A 37-story tower under construction near Grand Central Terminal was at risk of collapse Tuesday morning, triggering a frantic emergency response and mass evacuations during the Midtown rush.
Firefighters said they got a call just before 8 a.m. about bricks falling from 235 East 42nd Street, the former global headquarters of pharmaceutical giant Pfizer, now being converted into apartments in what officials have called the largest office-to-apartment conversion in city history.

Construction workers on the 21st floor spotted two structural support columns beginning to buckle and self-evacuated, according to the NYPD. Inspectors found the columns had buckled and that floors between the 21st and 26th were sagging, the Fire Department said. Some reports described several floors as having caved in.
There were no injuries, and all workers were accounted for. Out of caution, officials cleared the building and a widening ring of neighboring properties, including the Hampton Inn Manhattan Grand Central, and shut East 42nd Street between Second and Third avenues, snarling traffic and detouring buses in one of the city's busiest corridors.

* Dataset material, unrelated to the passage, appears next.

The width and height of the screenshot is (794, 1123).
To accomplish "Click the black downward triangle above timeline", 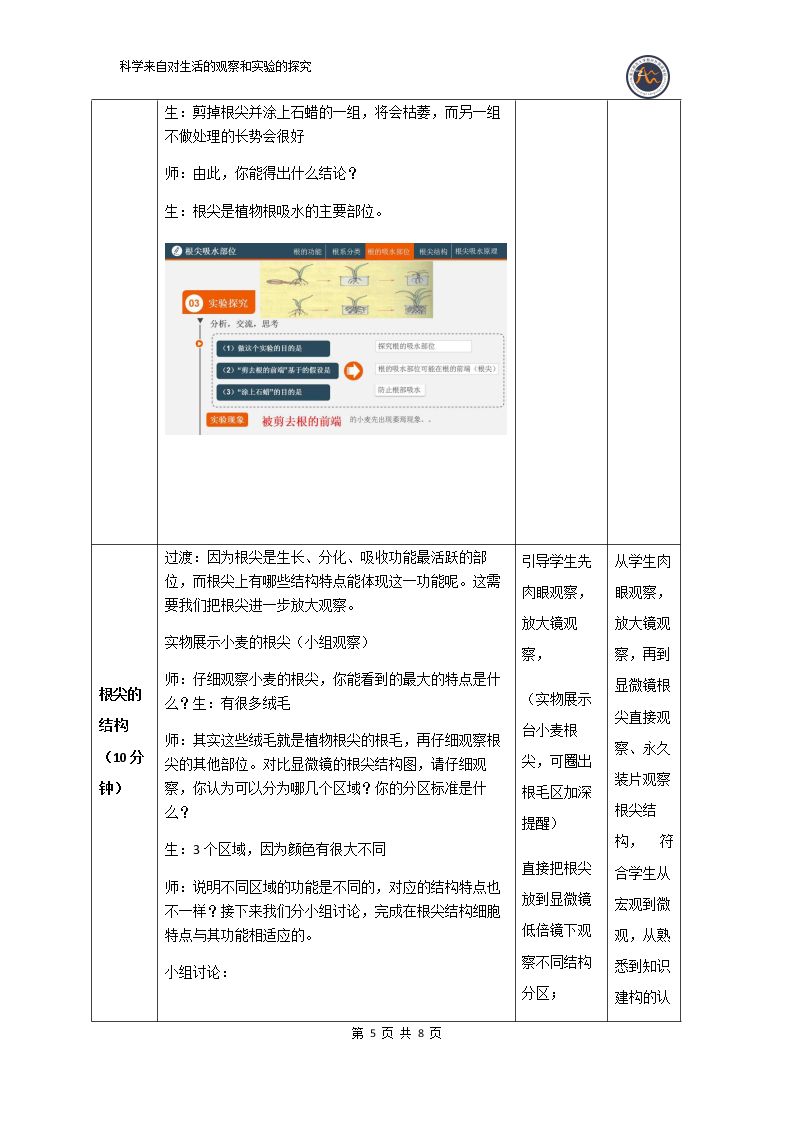I will click(x=200, y=322).
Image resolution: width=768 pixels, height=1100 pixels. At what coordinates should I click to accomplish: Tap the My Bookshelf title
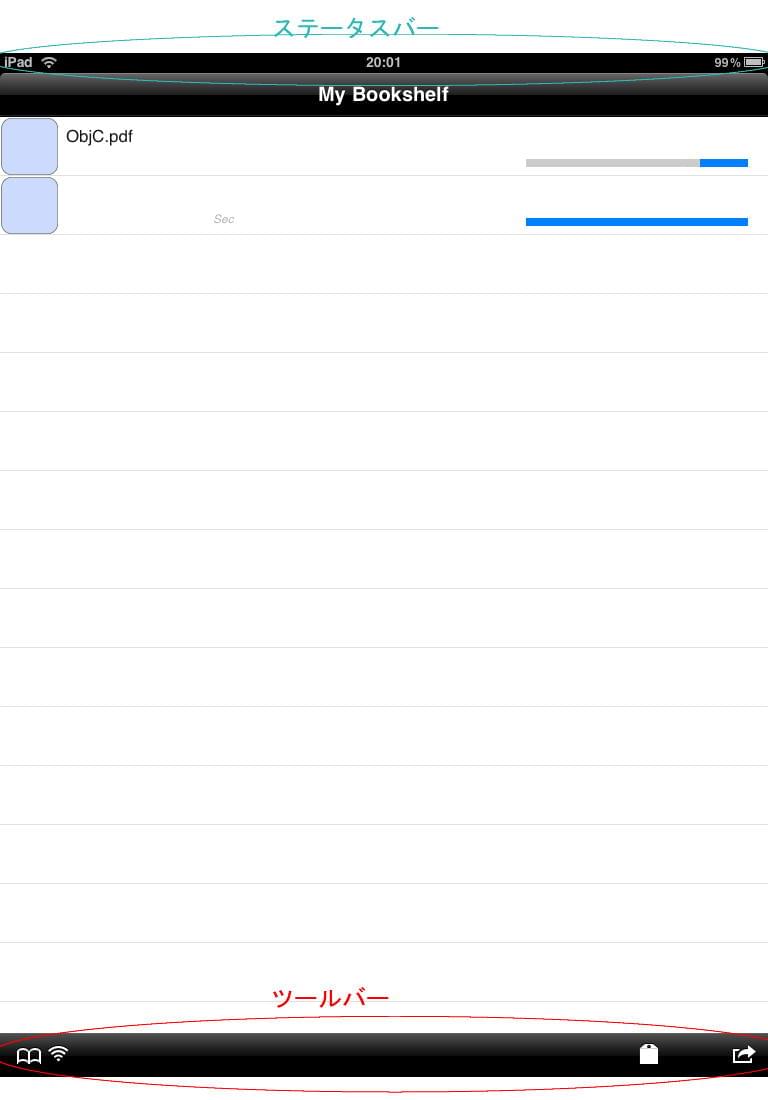coord(383,95)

New York Mayor Zohran Mamdani urged people nearby to follow first responders' instructions, noting that beyond the evacuated buildings, "a school with about 400 children has also been evacuated."
The FDNY deployed 21 units and 79 personnel, and Department of Buildings structural engineers were on the scene. The agency said a steel beam had been compromised on the 21st floor. The site holds an active construction permit, and the NYPD and Buildings Department said their investigations were ongoing.
The redevelopment, which began in 2024, is slated to bring roughly 1,600 apartments, including more than 400 affordable units, to the block.